I'm loading a plaintext corpus:
catcorpus = CategorizedPlaintextCorpusReader(corpusdir, '.*', cat_map=corpus_dict)
cat_map is a parameter that accepts a key=>value dictionary containing a fileid=>category mapping. So, corpus_dict['filename'] = category
The possible category values are categories = ['CREDIT', 'DEBT', 'MERGER', 'STOCK'], so I would expect only four possible categories. Therefore, len(catcorpus.categories()) should return 4, but instead I get 20.
So I'm able to load and manipulate my dataset successfully. When I examine my categories, here's what I find:
>>> catcorpus.categories()
['A', 'B', 'C', 'D', 'E', 'G', 'H', 'I', 'K', 'L', 'M', 'N', 'O', 'P', 'R', 'S', 'T', 'U', 'V', 'W']
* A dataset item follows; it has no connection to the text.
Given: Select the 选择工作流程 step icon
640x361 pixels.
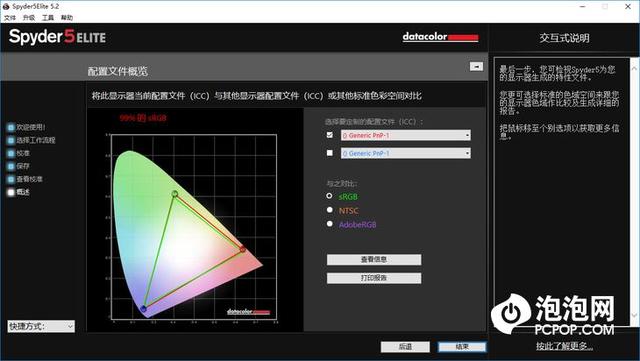Looking at the screenshot, I should point(11,140).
I have no idea where these came from!!? I am looking at the
API but I don't see where these categories are coming from there either.
It's unclear to me if the problem is either that the cat_map attribute doesn't work for assigning categories to fileids in a corpus? Most examples online seem to show use of cat_pattern to assign the categories.